#future Gitlab CI architecture
1 messages · Page 1 of 1 (latest)
Hi @eager shale , sorry for the delay. I did a little homework too. I have a few questions, for example: how come /dagger is persisted between the before_script and script?
If we have multiple jobs running dagger we can have a default before action. In this case with one job it doesn’t matter but that is h the pattern. Technically this should be part of a default top level tag.
That repo that is cloned is a collection of dagger “apps” for building various things OpenApi, Java libs, services
Long term it will probably be modules once we get that working
I'm just not super familiar with Gitlab CI internals. It looks like there's some magical volume that is mounted in the before_script container, then again in the job's script, and /dagger is transfered to the job pod that way. Is that right?
Hmm. No I don’t think so. I think it just runs those steps in the pod first
Another question (sorry): in order to get _EXPERIMENTAL_DAGGER_RUNNER_HOST: "unix:///var/run/dagger/buildkitd.sock" to work, did you bake the dagger engine into your dagger-python image?
No. Daemonset
I see, so it's just a configuration DRY thing - to avoid repeating that git clone in each job script
Ah I see. But how do you get the unix socket mounted into the job pod?

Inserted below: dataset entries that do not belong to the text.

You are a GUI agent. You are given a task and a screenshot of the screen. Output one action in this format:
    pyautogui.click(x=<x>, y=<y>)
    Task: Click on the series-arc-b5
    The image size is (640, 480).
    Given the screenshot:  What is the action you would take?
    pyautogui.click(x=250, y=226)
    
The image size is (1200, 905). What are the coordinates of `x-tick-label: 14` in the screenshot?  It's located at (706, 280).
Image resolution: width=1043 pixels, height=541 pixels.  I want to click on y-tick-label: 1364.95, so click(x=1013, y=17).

In Github Actions for example, it requires deploying a patched version of the official GHA runner helm chart
We use affinity rules to ensure runners run on the same node as the engine with taints
You can constrain a Pod so that it is restricted to run on particular node(s), or to prefer to run on particular nodes. There are several ways to do this and the recommended approaches all use label selectors to facilitate the selection. Often, you do not need to set any such constraints; the scheduler will automatically do a reasonable placemen...
Yes
One sec on the socket
We configure the runner to mount the host path socket that the ds exposes
Let me double check that
So yes host path mounting
Basically: get runner on same host as engine. Both mount /var/lib/dagger from the host and share the socket
I see, so that kubernetes executor config is in a separate config file
Yes
One more question sorry... I promise I'll give answers of my own after 🙂
How do you scale & allocate ressources to the runner itself on kubernetes? As opposed to the job pod. Is that something you have to carefully manage via monitoring, autoscaling etc.

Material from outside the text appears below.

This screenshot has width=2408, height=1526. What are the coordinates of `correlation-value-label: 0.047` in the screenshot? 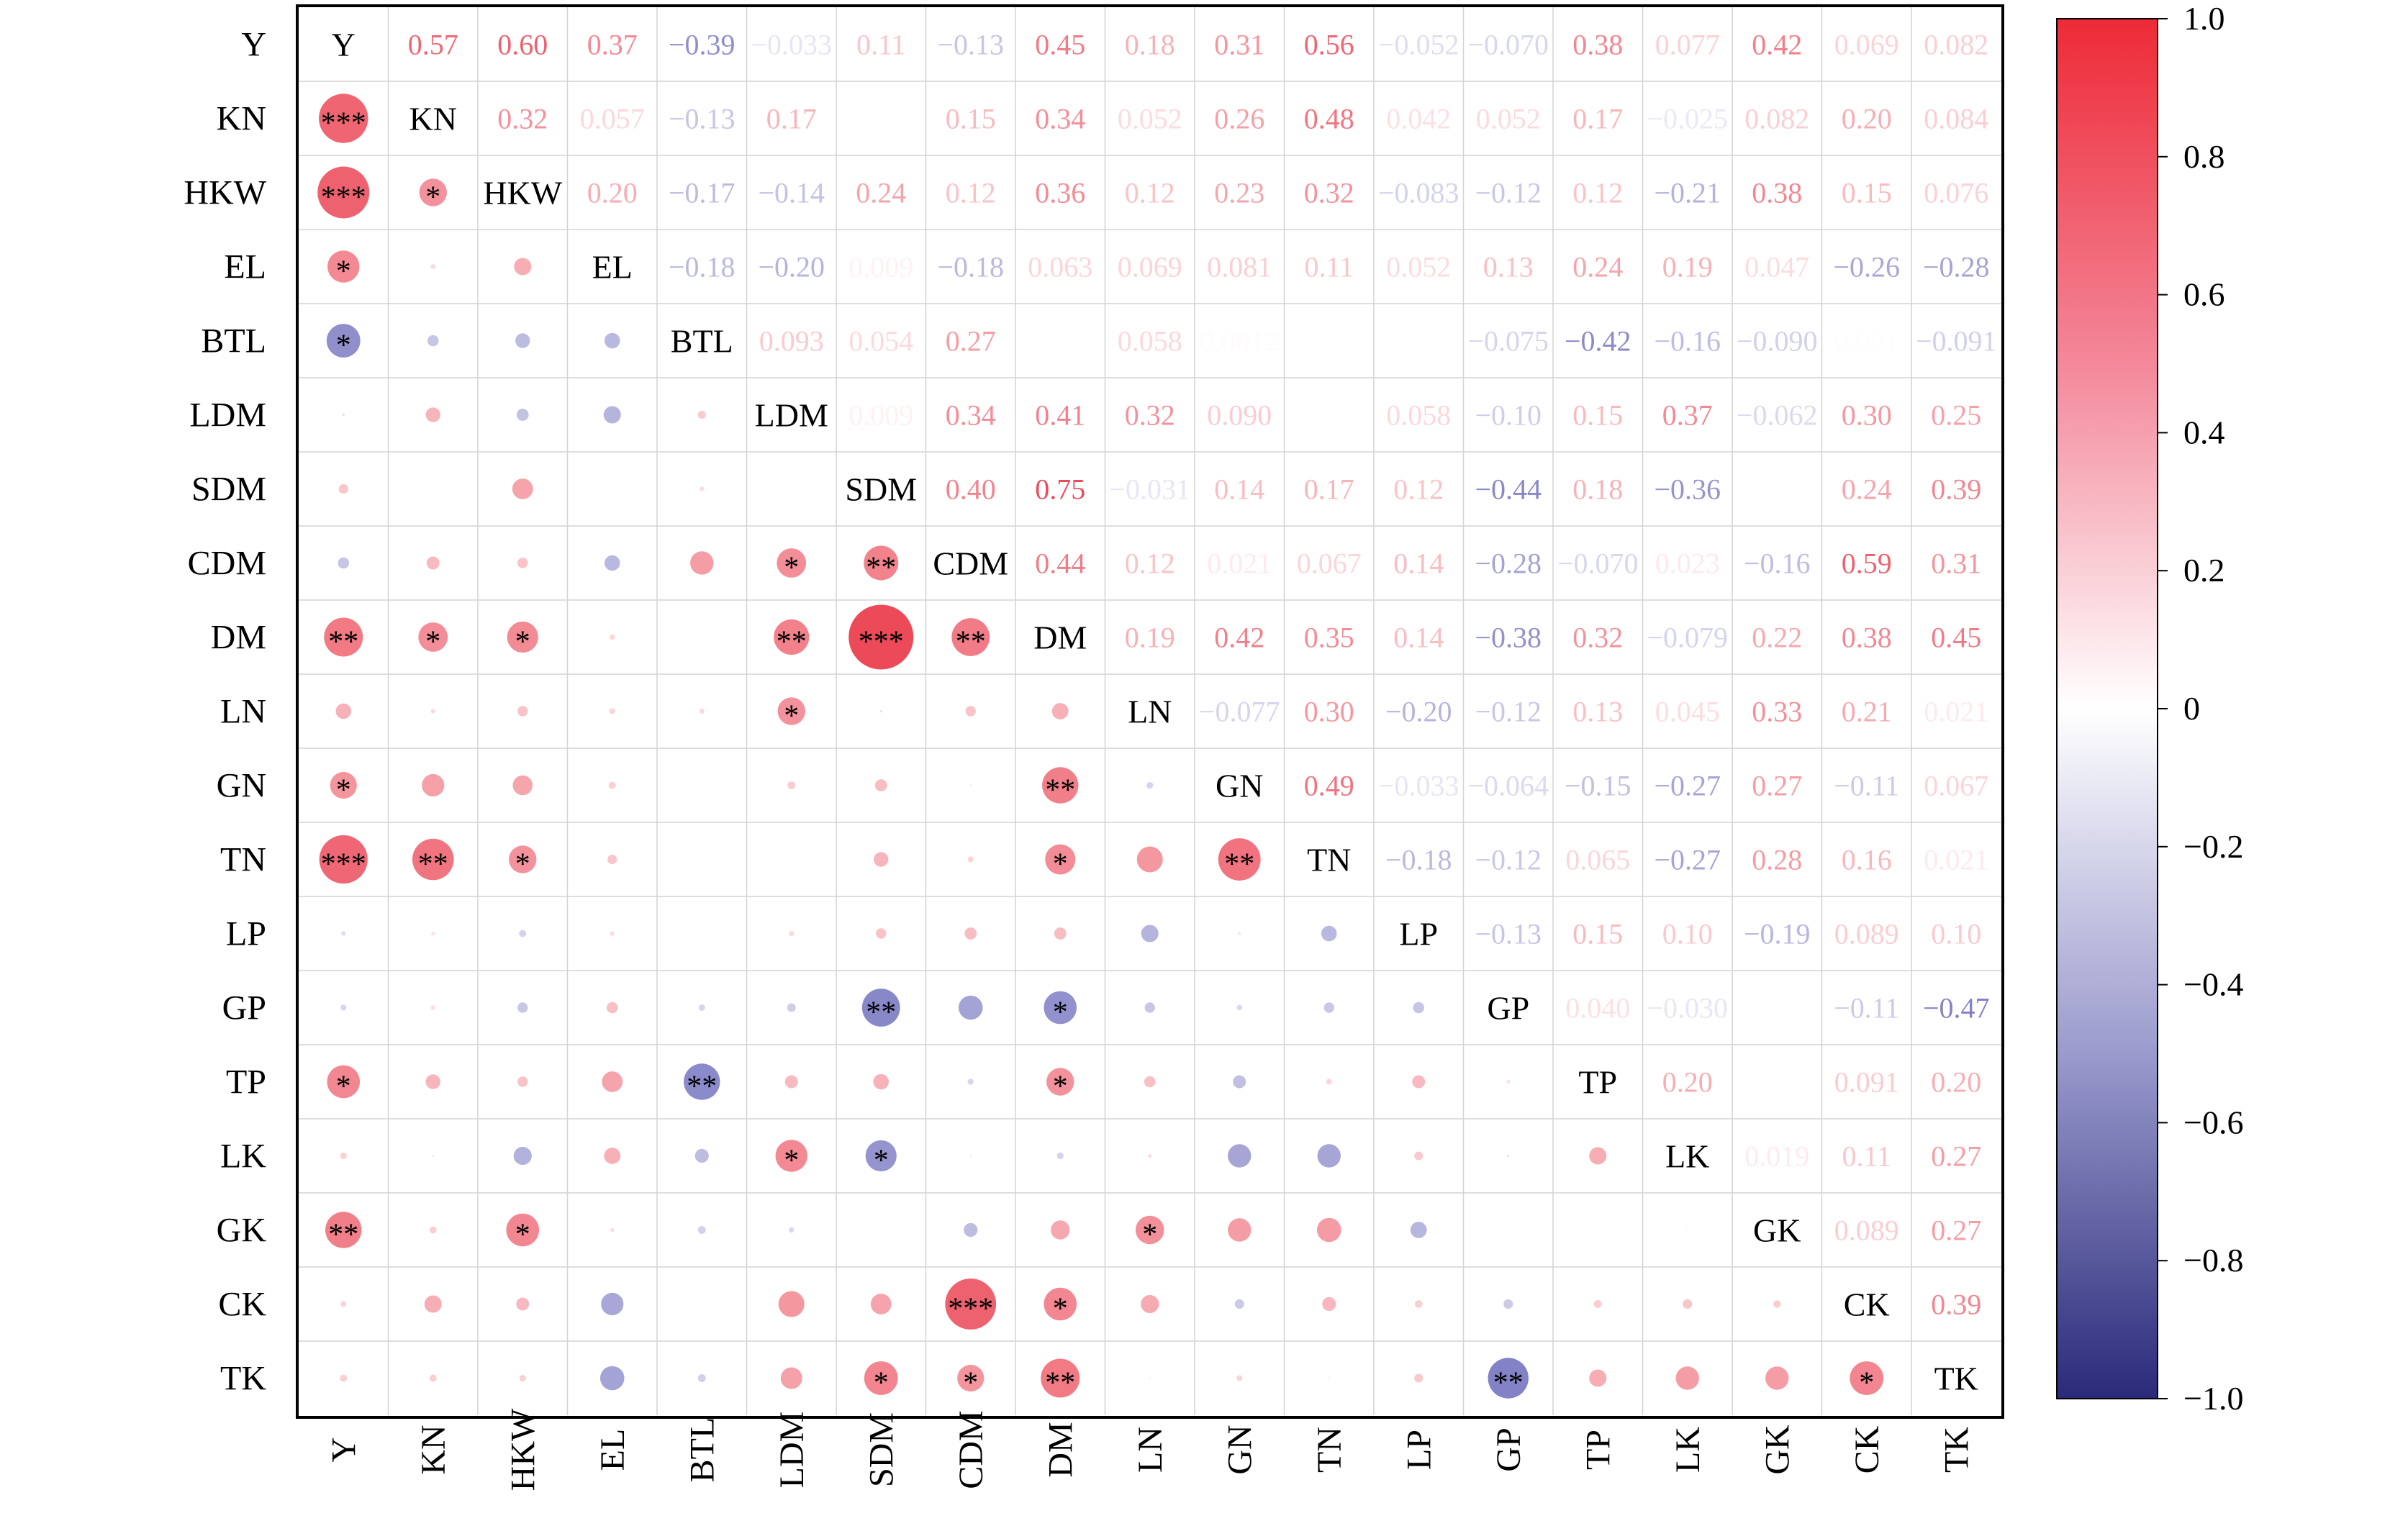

I ask because there's 2 layers of kubernetes deployment: first the runners (presumably from a helm chart); then the jobs (from the runner). So I was wondering about the operational complexity of that in practice.
It applies to all gitlab runners we tag for dagger. It is a comfigmap as part of the gitlab runner helm deployment
Hmm. The runner itself doesn’t need to scale. It is just a router/translator between the job request and the k8s API. The jobs drive the scale
We mostly just run a couple replicas
Right now we probably only run a hundred jobs max simultaneously so if we were to grow might put an HPA on the runner
Official Helm Chart for the GitLab Runner (https://gitlab.com/gitlab-org/gitlab-runner)
Not at my work computer but that might already be enabled
I see. That makes sense.
So... with all this information in mind (thank you). Here is how I think the "shim" pattern might improve your production architecture in the future:
- Instead of running your
dagger-pythonimage, you simply run the official dagger image. - The
scriptandbefore_scriptwould be slightly modified to fit the standard parameters accepted by the dagger image. The exact format is TBD, but it would serve the same function as your current script: "please run this pipeline with the dagger CLI" - No daemon set - each job gets its own engine. This requires excellent cache persistence, which is something we're working on. Think of the DaemonSet as a crutch until we have fully stateless engine out of the box.
- No custom
DAGGER_RUNNER_HOST. ThedaggerCLI is pre-configured to have access to the engine. Probably because it is run by the engine (the nesting I was talking about in the very beginning of this conversation).
That would be awesome. Would this only work with modules? Right now that image is the dagger cli + python + dagger python sdk
We are close to getting modules to work thanks to the excellent efforts around the corporate env stuff but not quite there yet…
Getting rid of the ds would be great.
I certainly have only thought about it in the context of modules... But perhaps there is a possible compat bridge, it would require some more thinking. For example perhaps the Python SDK runtime could also be made usable as a sandbox for dagger run of your tool. That way you get the right python version etc. Fair warning that is not a high priority at the moment, but we do want to make sure external clients are properly supported in general
Great. Thanks for the run down. We will make it work…
ACTUALLY even simpler, your existing dagger-python image could be run as-is by dagger - so literally the dagger image would be a wrapper around your existing image. I think that would be the bridge.